Beaver, an artist from Nibinamik First Nation, was found unresponsive in a Thunder Bay, Ont., jail cell in February 2017 before being taken to a hospital where he was pronounced dead by suicide. He was 56.

Beaver's family has told the inquest they tried many times to find him help to deal with intergenerational trauma and his deteriorating mental health, but a disorganized system was not able to meet his needs. 

"For the past 23 days, we've had to think deeply about the many ways in which non-Indigenous decisions and actions control the experience of Indigenous life," Caitlyn Kasper, an Indigenous lawyer representing Beaver's family, said in her closing statement.

Beaver's sons said their father should have been taken to a hospital, and not a jail, after an alleged assault at a medical facility before he died. The inquest also heard that attempts to ensure jail staff had Beaver's medical records appeared to be ignored.

"The justice system has revealed itself as a microcosm displaying the damage that occurs when everyday racism against Indigenous people is perpetuated through the actions of employees of the same system," Kasper said.

"This targeted discrimination does not even have to rely on overtly racist attitudes.

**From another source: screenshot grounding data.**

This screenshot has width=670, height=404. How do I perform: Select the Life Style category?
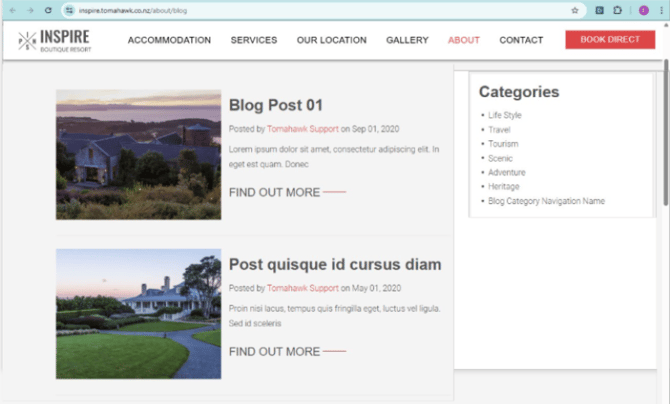click(505, 115)
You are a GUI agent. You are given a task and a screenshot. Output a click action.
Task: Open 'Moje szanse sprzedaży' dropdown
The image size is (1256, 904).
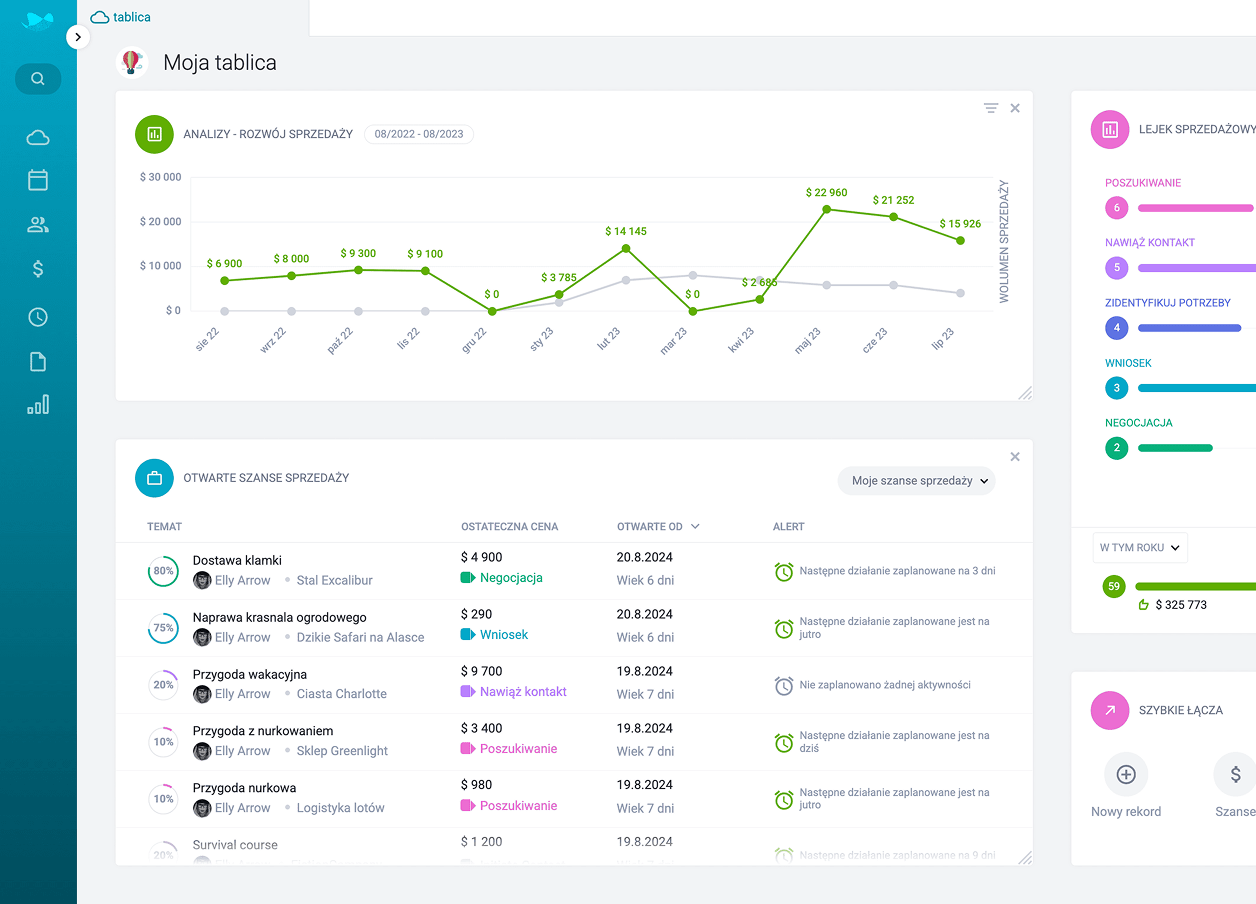click(x=917, y=481)
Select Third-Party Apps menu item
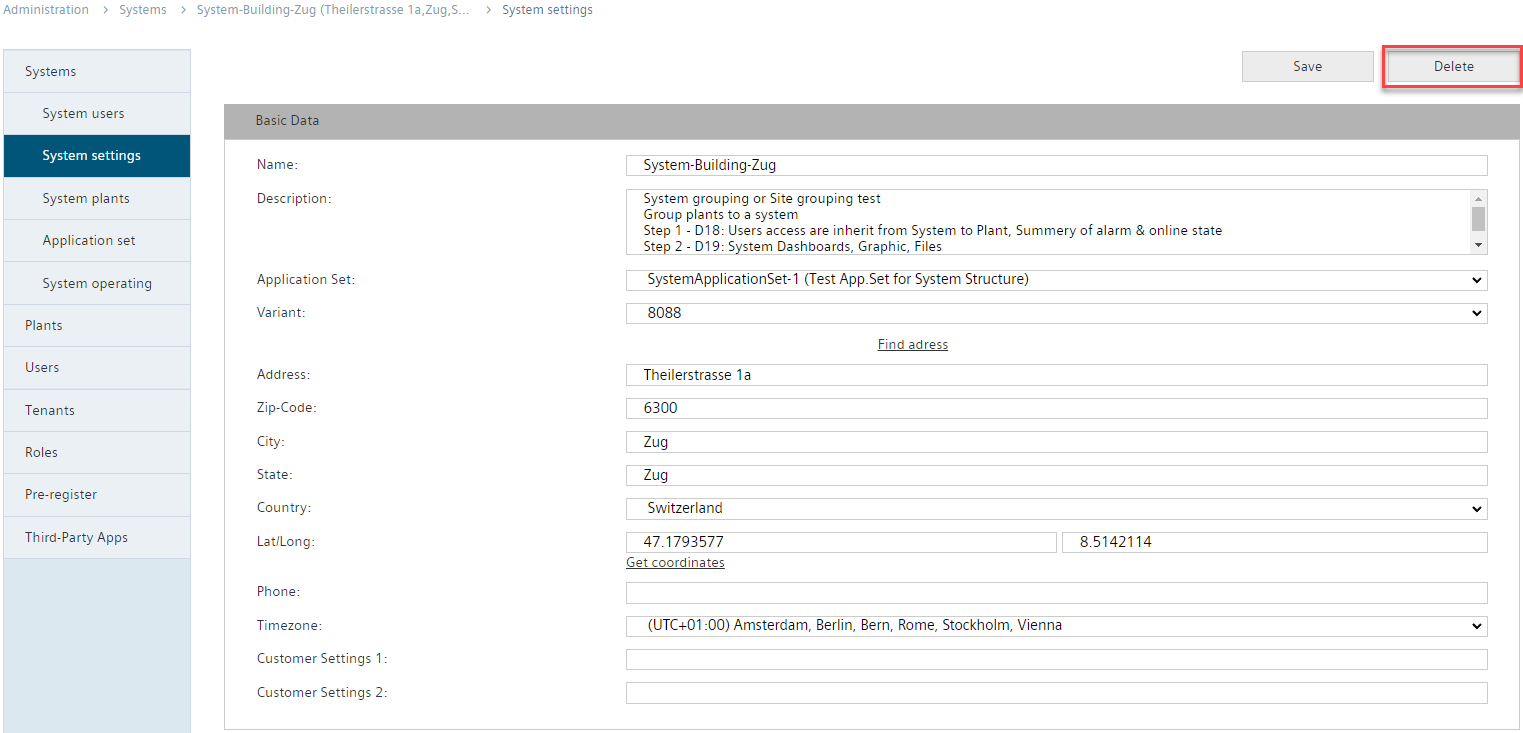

It feeds off the acceptance of stereotypes and a lack of cultural understanding."

Jurors at the inquest received nearly four dozen recommendations for governments, police and the Thunder Bay jail on how to better support Indigenous individuals, particularly those who experience mental health issues. Those were agreed upon by lawyers at the inquest, including for Beaver's family, various Ontario ministries and the Thunder Bay jail.

The recommendations include a suggestion that the Ministry of Health develop protocols – in consultation with Indigenous communities – to guide decision-making and prioritize delivery of care when a psychiatric emergency occurs in remote First Nations communities. 

Another recommendation suggests the creation of a mobile mental health clinic that could provide early intervention care in a culturally competent way for remote First Nations in northwestern Ontario.

The recommendations also include a suggestion that a mental health unit be created in the Thunder Bay jail, "where inmates experiencing mental health symptoms, or those being assessed for a mental illness diagnosis, can be housed, assessed and treated."

They further recommend education and programming that would address the mistrust of colonial health care among First Nations people.

The inquest heard emotional testimony from Beaver's loved ones who said his mental health began deteriorating more than two decades ago after his wife died suddenly from a brain aneurysm. 

He also spent time in a day school designed to forcibly assimilate Indigenous children, the inquest heard, and his sons alleged he had been sexually assaulted by a teacher.

Beaver also lost a younger brother to suicide, his family said. 

The inquest heard that Beaver attempted suicide in 2017 in the days before his death. 

His loved ones and nurses in his First Nation community made 58 calls for help to police and medical workers over three days in an attempt to have him airlifted out to a medical facility but the urgency of his medical status was downgraded without explanation, the inquest heard.

During that wait, Kasper, the family's lawyer, said police had to be called as Beaver allegedly assaulted a worker – that led to him being taken to the Thunder Bay jail. 

The inquest heard that Beaver was put on suicide watch after arriving at the jail, with someone supposed to check on him regularly, but the facility was overcrowded and short-staffed at the time.

A nurse and a doctor also told the inquest they tried to send Beaver's medical records, including details of his bipolar diagnosis, to the jail and made phone calls to get the jail's attention, but their attempts were ignored.

"There was no effort to obtain health records from other sources, or to fully even read the health record that was in place at the jail," Kasper told the inquest. "Instead, (they were) told by those in a position of authority to settle down." 

Jurors at the inquest could make recommendations on how to better provide mental health care for Indigenous individuals, both at Thunder Bay's jail and across remote First Nations.